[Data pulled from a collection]
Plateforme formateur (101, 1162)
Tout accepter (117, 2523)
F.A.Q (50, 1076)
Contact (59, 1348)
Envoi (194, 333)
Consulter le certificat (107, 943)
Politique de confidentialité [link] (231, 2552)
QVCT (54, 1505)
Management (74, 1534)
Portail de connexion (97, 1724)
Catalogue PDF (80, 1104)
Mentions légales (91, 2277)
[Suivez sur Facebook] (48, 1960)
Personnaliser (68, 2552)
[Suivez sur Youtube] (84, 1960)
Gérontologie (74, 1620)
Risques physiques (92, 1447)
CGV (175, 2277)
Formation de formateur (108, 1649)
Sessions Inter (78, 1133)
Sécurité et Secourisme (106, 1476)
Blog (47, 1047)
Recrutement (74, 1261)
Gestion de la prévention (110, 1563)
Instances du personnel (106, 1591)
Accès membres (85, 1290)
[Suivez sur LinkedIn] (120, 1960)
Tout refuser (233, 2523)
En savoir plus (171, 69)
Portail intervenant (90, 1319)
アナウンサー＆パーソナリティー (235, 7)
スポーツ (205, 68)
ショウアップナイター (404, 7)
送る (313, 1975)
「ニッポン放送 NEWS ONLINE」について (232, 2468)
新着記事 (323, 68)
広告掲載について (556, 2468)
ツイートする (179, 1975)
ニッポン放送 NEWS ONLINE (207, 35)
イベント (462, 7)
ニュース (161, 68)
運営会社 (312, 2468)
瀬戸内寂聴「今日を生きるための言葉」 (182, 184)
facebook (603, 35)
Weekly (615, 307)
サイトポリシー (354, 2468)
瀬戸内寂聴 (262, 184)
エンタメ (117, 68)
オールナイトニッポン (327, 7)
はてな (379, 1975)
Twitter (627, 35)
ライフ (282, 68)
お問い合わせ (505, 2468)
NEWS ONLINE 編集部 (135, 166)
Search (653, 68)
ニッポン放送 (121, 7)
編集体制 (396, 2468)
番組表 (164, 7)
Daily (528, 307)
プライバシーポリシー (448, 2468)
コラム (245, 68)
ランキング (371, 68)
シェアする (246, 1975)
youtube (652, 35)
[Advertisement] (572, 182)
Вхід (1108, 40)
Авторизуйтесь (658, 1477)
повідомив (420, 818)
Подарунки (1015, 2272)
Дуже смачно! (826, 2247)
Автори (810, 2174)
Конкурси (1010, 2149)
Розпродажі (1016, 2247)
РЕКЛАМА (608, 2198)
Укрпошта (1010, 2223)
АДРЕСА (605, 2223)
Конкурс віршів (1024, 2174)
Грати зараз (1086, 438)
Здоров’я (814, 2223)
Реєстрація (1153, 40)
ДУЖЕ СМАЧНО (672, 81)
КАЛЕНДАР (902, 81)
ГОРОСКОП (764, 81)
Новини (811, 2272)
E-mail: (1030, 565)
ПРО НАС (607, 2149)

- _THE TASK_: Reproduce every row above word for word.

- _WRITTEN SOLUTION_:
Plateforme formateur (101, 1162)
Tout accepter (117, 2523)
F.A.Q (50, 1076)
Contact (59, 1348)
Envoi (194, 333)
Consulter le certificat (107, 943)
Politique de confidentialité [link] (231, 2552)
QVCT (54, 1505)
Management (74, 1534)
Portail de connexion (97, 1724)
Catalogue PDF (80, 1104)
Mentions légales (91, 2277)
[Suivez sur Facebook] (48, 1960)
Personnaliser (68, 2552)
[Suivez sur Youtube] (84, 1960)
Gérontologie (74, 1620)
Risques physiques (92, 1447)
CGV (175, 2277)
Formation de formateur (108, 1649)
Sessions Inter (78, 1133)
Sécurité et Secourisme (106, 1476)
Blog (47, 1047)
Recrutement (74, 1261)
Gestion de la prévention (110, 1563)
Instances du personnel (106, 1591)
Accès membres (85, 1290)
[Suivez sur LinkedIn] (120, 1960)
Tout refuser (233, 2523)
En savoir plus (171, 69)
Portail intervenant (90, 1319)
アナウンサー＆パーソナリティー (235, 7)
スポーツ (205, 68)
ショウアップナイター (404, 7)
送る (313, 1975)
「ニッポン放送 NEWS ONLINE」について (232, 2468)
新着記事 (323, 68)
広告掲載について (556, 2468)
ツイートする (179, 1975)
ニッポン放送 NEWS ONLINE (207, 35)
イベント (462, 7)
ニュース (161, 68)
運営会社 (312, 2468)
瀬戸内寂聴「今日を生きるための言葉」 (182, 184)
facebook (603, 35)
Weekly (615, 307)
サイトポリシー (354, 2468)
瀬戸内寂聴 (262, 184)
エンタメ (117, 68)
オールナイトニッポン (327, 7)
はてな (379, 1975)
Twitter (627, 35)
ライフ (282, 68)
お問い合わせ (505, 2468)
NEWS ONLINE 編集部 (135, 166)
Search (653, 68)
ニッポン放送 (121, 7)
編集体制 (396, 2468)
番組表 (164, 7)
Daily (528, 307)
プライバシーポリシー (448, 2468)
コラム (245, 68)
ランキング (371, 68)
シェアする (246, 1975)
youtube (652, 35)
[Advertisement] (572, 182)
Вхід (1108, 40)
Авторизуйтесь (658, 1477)
повідомив (420, 818)
Подарунки (1015, 2272)
Дуже смачно! (826, 2247)
Автори (810, 2174)
Конкурси (1010, 2149)
Розпродажі (1016, 2247)
РЕКЛАМА (608, 2198)
Укрпошта (1010, 2223)
АДРЕСА (605, 2223)
Конкурс віршів (1024, 2174)
Грати зараз (1086, 438)
Здоров’я (814, 2223)
Реєстрація (1153, 40)
ДУЖЕ СМАЧНО (672, 81)
КАЛЕНДАР (902, 81)
ГОРОСКОП (764, 81)
Новини (811, 2272)
E-mail: (1030, 565)
ПРО НАС (607, 2149)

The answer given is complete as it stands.